Clean Hydrogen at Industrial Scale Requires Generation IV Nuclear

Source: · TERRESTRIAL ENERGY · | May 3, 2021 Updated

Source: Nuclear Reimagined, Third Way Think Tank/Gensler

Many see hydrogen as the golden key to our completely decarbonized and clean energy future. There are many compelling reasons that the golden key to unlock the door to a clean ethical and prosperous energy future is likely in the shape of “nuclear hydrogen.” According to a recent study by Energy Options Network (EON), nuclear innovation provides the most scalable and economical route to produce hydrogen at large industrial scale without producing harmful emissions and importantly that is cost-competitive.

Hydrogen has many industrial uses today and many more potentially in the future. Today it is used to upgrade crude oils, to make the materials in the products we use everyday, to make ammonia-based fertilizers. Ammonia is essential to our ability to grow the foods we need, so our lives depend on ammonia and by extension industrial hydrogen production.

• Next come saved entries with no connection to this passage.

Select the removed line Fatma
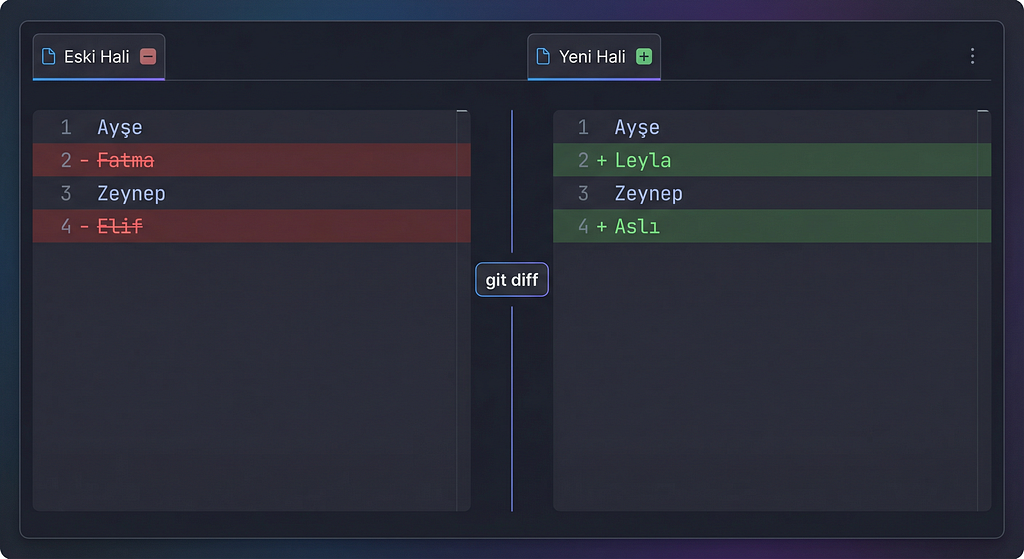The height and width of the screenshot is (559, 1024). [x=251, y=160]
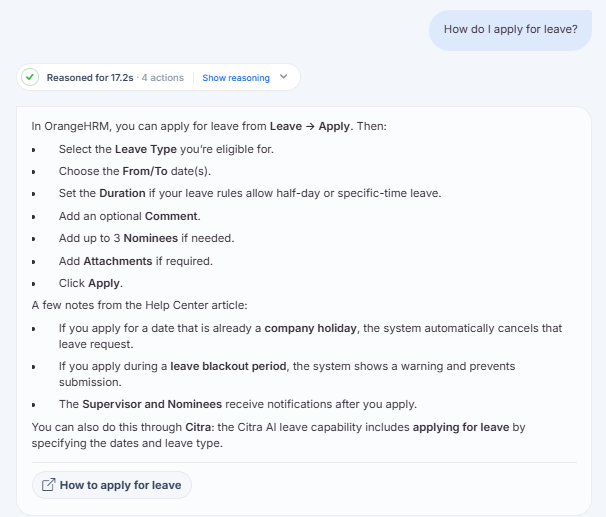Click the bold 'From/To' text
Image resolution: width=606 pixels, height=517 pixels.
coord(145,171)
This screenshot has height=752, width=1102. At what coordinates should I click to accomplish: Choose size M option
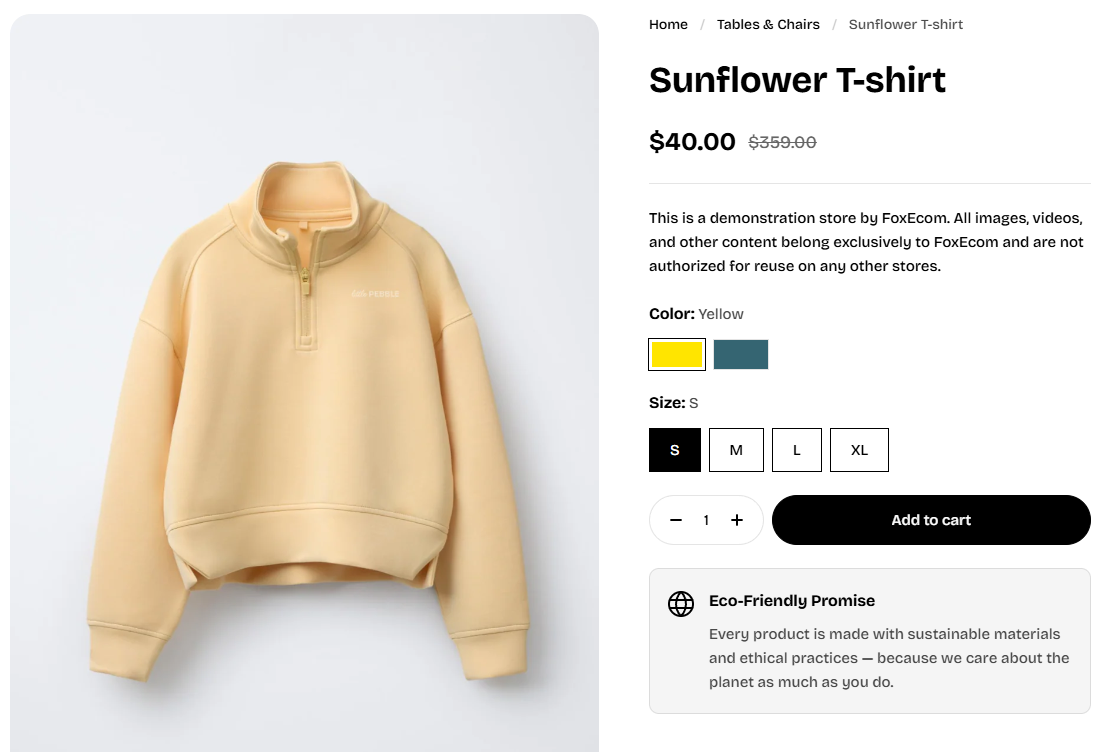736,450
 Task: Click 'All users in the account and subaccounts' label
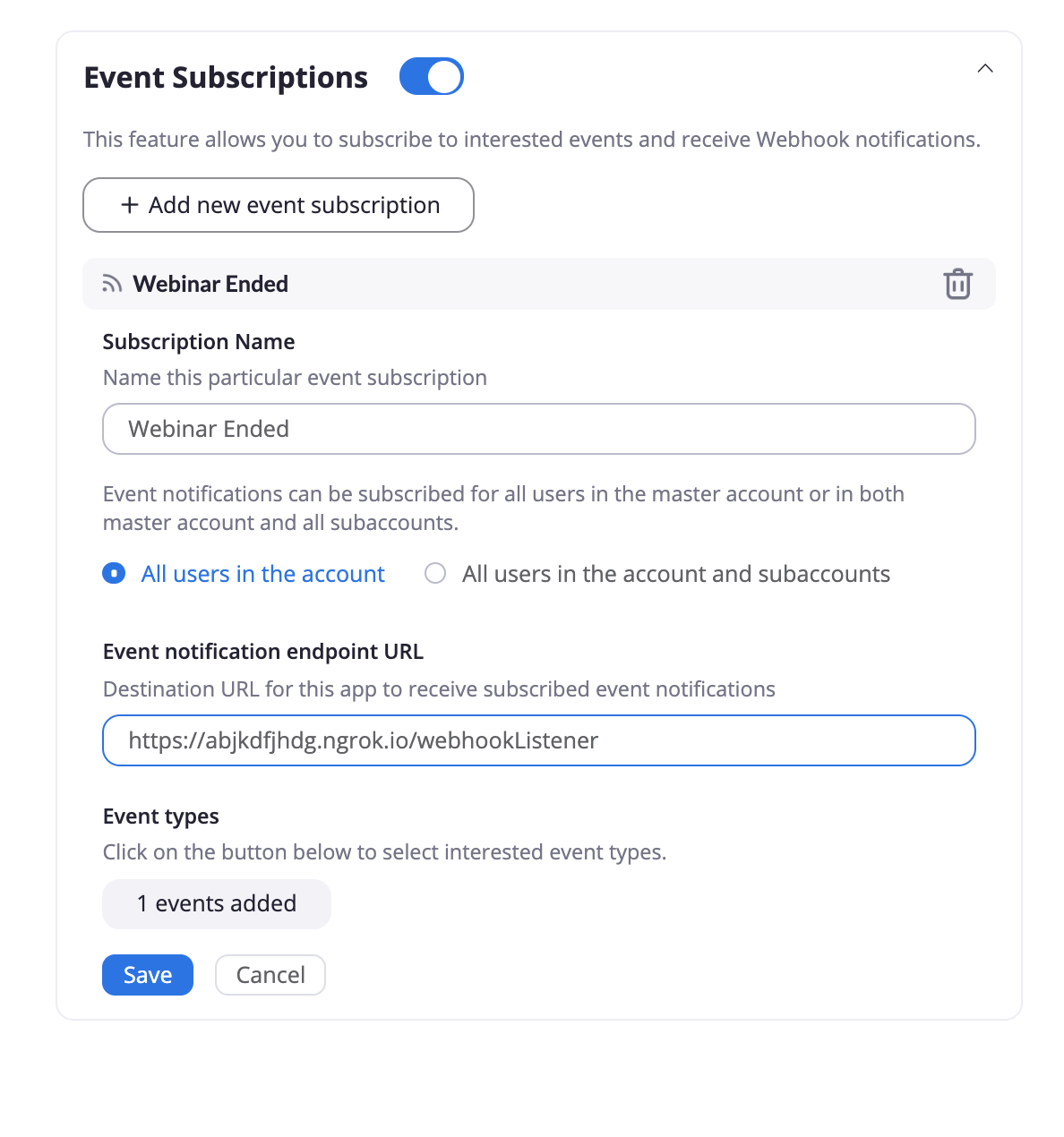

In the future, hydrogen could replace coke for refining clean steels and other metals and bring steel production back to western markets that have responsible environmental standards. Hydrogen can be used to upgrade natural gas for residential heating in the same way that ethanol is used to upgrade gasoline. It can be used directly as a transport fuel or indirectly in the production of synthetic gasolines, diesels and kerosenes – all required for planes, trains, trucks, buses, ships and cars. It is obvious then that hydrogen is critical component of a clean, green and ethical industrial economy.

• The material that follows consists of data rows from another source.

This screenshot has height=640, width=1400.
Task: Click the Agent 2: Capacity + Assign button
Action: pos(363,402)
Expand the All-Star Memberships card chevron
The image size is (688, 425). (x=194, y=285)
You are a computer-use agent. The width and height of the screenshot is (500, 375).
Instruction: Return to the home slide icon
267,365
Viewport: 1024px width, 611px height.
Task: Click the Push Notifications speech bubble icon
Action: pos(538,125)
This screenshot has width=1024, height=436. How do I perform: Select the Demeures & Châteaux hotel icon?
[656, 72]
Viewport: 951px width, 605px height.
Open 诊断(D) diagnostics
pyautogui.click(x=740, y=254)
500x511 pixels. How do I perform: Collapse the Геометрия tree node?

How do we produce that hydrogen?

Hydrogen production requires a lot of energy – a lot. The amount of energy we need for 1 Kg of hydrogen depends on how we produce it and the feedstock. As we look at each, remember that energy is money, so energy efficiency in hydrogen production is the same as cost efficiency. We can only create a hydrogen economy if hydrogen production is cost efficient, and that means energy efficient too.

Let’s first look at the feedstock for hydrogen production.

There are two plentiful sources of hydrogen in the world today: water (H2O); and, methane (CH4). Here is the first key obversation: It takes five to six times the amount of energy to remove hydrogen from water than from methane. Clearly if we can, we want to use methane as our source of hydrogen and not water… and we can!

There a number of methods, two are relevant – Steam Methane Reforming (StMR) and Pyrolysis (PyS). StMR is the dominant industrial method today, and PyS, of which there are numerous technologies is being demonstrated at commercial level today.